The appeal of BYOD is obvious. Allowing employees to access their data on personal devices, from any location at any time provides a number of benefits; they are likely to work more flexibly and efficiently, as well as gleaning more satisfaction from their jobs. On the flipside – and the concern that’s held many businesses back – is the numerous security issues it raises as employees are demand access to sensitive corporate data on unmanaged and potentially unsecured devices.
At F5 we’d suggest the first phase of the flexible working revolution, BYOD 1.0 if you will, was the period from 2009 – 2012. This was the industry’s first attempt at solving BYOD security issues in the workplace and this was done by managing employees devices as a whole (MDM: Mobile Device Management). But MDM is not without its drawbacks. Employees don’t like giving their companies control over their devices as they contain personal applications and information. When an employee leaves a company, wiping their mobile may mean losing all their enterprise data along with photos of their family. IT departments don’t like this scenario either; having to manage an employee’s entire device means their personal traffic becomes an IT problem.
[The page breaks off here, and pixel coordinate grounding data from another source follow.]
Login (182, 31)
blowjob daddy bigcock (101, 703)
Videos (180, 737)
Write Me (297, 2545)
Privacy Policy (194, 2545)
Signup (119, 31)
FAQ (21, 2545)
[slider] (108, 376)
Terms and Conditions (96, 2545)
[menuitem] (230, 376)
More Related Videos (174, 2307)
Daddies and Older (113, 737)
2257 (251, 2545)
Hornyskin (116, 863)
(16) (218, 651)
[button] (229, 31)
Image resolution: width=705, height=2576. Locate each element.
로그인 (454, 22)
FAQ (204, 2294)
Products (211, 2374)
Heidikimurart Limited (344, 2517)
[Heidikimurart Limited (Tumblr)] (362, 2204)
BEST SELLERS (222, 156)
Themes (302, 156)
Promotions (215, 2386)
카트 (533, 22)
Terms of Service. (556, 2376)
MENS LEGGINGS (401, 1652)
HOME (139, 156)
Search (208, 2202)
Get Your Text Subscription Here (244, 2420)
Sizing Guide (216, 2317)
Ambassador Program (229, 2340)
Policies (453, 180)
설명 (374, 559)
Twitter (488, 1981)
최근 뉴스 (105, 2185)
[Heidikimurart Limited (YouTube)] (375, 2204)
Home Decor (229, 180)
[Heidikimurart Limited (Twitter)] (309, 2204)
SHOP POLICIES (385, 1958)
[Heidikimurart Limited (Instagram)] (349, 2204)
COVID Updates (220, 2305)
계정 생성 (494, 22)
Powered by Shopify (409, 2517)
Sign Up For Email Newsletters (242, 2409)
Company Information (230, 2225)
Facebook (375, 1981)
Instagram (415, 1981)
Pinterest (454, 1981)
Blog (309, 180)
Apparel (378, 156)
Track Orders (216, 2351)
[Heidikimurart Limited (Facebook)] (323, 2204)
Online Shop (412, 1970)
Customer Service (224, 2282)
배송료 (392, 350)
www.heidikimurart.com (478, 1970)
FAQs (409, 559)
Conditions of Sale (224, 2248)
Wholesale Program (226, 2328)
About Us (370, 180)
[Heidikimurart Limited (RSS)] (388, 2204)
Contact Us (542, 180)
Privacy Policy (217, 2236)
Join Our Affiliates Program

But as we enter BYOD 2.0, which Forrester indicates is the true beginning of the mobile working revolution, these issues are being addressed. MDM is over and Mobile Application Management (MAM) is set to take its place. By managing applications rather than entire devices, employees can feel safe in the knowledge that their personal data is kept private and that they have control over their own devices. IT departments are happy because they now only need to concern themselves with the control, management and security of enterprise data and applications, rather than personal content.
Today we’ve announced our Mobile App Manager [F5 Mobile App Manager] which securely extends the enterprise to personal mobile devices. This builds on the BYOD 1.0 foundation, but the emphasis has now moved from management of the device to management of the application. Business applications are the future of BYOD, offering employees more control, more flexibility and the opportunity to work within a safe, secured infrastructure.
Executives have been quick to embrace the BYOD trend and now that their concerns over enterprise management of their personal data should be a thing of the past, it’ll be interesting to see just how far the trend goes.